Tutorial: Optimize indexing by using the push API

Стаття
10/21/2024

Azure AI Search supports two basic approaches for importing data into a search index: push your data into the index programmatically, or pull in the data by pointing an Azure AI Search indexer at a supported data source.

This tutorial explains how to efficiently index data using the push model by batching requests and using an exponential backoff retry strategy. You can download and run the sample application. This article explains the key aspects of the application and what factors to consider when indexing data.

This tutorial uses C# and the Azure.Search.Documents library from the Azure SDK for .NET to perform the following tasks:

Create an index
Test various batch sizes to determine the most efficient size
Index batches asynchronously
Use multiple threads to increase indexing speeds
Use an exponential backoff retry strategy to retry failed documents

Prerequisites

The following services and tools are required for this tutorial.
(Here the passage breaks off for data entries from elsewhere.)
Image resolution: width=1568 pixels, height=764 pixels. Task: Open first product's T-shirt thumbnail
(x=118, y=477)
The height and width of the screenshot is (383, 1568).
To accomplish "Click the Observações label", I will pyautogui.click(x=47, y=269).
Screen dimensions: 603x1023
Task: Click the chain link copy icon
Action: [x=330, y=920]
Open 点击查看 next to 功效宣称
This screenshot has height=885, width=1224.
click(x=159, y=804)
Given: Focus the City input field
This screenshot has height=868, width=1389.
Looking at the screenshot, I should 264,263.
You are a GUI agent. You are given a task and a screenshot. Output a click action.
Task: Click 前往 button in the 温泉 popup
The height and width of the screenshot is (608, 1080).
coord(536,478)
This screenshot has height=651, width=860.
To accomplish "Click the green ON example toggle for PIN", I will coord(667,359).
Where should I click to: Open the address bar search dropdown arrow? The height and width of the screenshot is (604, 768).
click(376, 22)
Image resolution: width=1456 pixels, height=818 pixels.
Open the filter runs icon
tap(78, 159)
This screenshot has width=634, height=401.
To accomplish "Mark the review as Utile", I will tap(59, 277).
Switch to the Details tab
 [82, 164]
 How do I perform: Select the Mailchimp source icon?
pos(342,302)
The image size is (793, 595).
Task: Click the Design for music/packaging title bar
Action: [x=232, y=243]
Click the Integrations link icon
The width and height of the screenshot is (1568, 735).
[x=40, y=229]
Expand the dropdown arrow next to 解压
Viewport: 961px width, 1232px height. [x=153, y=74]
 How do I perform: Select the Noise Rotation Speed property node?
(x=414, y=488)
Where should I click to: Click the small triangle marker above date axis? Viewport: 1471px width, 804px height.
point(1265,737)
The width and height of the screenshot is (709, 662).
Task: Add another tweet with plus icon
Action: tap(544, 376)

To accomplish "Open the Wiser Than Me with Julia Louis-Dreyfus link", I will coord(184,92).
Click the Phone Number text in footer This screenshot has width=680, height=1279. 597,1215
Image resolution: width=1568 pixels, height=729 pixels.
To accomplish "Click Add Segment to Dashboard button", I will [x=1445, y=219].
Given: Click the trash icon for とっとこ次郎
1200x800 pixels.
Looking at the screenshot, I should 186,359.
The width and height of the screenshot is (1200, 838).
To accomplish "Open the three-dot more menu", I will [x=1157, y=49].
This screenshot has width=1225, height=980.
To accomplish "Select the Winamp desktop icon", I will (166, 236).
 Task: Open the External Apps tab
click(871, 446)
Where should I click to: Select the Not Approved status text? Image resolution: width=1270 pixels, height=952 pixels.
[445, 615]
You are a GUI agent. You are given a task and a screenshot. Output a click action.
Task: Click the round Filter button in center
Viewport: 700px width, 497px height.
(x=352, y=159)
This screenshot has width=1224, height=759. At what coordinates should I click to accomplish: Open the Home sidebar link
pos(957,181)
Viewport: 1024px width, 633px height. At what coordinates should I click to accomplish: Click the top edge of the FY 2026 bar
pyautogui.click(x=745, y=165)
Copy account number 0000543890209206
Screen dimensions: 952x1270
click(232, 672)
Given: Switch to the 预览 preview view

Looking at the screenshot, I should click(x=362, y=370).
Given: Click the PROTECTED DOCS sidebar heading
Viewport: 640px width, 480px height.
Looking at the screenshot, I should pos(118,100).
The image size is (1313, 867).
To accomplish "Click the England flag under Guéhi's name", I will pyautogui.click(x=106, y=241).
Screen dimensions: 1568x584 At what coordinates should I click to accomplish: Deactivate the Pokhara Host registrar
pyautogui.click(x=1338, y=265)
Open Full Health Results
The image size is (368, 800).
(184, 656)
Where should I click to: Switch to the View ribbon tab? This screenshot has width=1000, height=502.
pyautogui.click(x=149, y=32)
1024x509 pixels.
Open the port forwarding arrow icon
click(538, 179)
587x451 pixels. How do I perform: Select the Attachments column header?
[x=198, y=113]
An Azure subscription. If you don't have one, you can create a free account.
Visual Studio, any edition. Sample code and instructions were tested on the free Community edition.

Download files

Source code for this tutorial is in the optimize-data-indexing/v11 folder in the Azure-Samples/azure-search-dotnet-scale GitHub repository.

Key considerations

Factors that affect indexing speeds are listed next. To learn more, see Index large data sets.

Service tier and number of partitions/replicas: Adding partitions or upgrading your tier increases indexing speeds.
Index schema complexity: Adding fields and field properties lowers indexing speeds. Smaller indexes are faster to index.
Batch size: The optimal batch size varies based on your index schema and dataset.
Number of threads/workers: A single thread doesn't take full advantage of indexing speeds.
Retry strategy: An exponential backoff retry strategy is a best practice for optimum indexing.
Network data transfer speeds: Data transfer speeds can be a limiting factor. Index data from within your Azure environment to increase data transfer speeds.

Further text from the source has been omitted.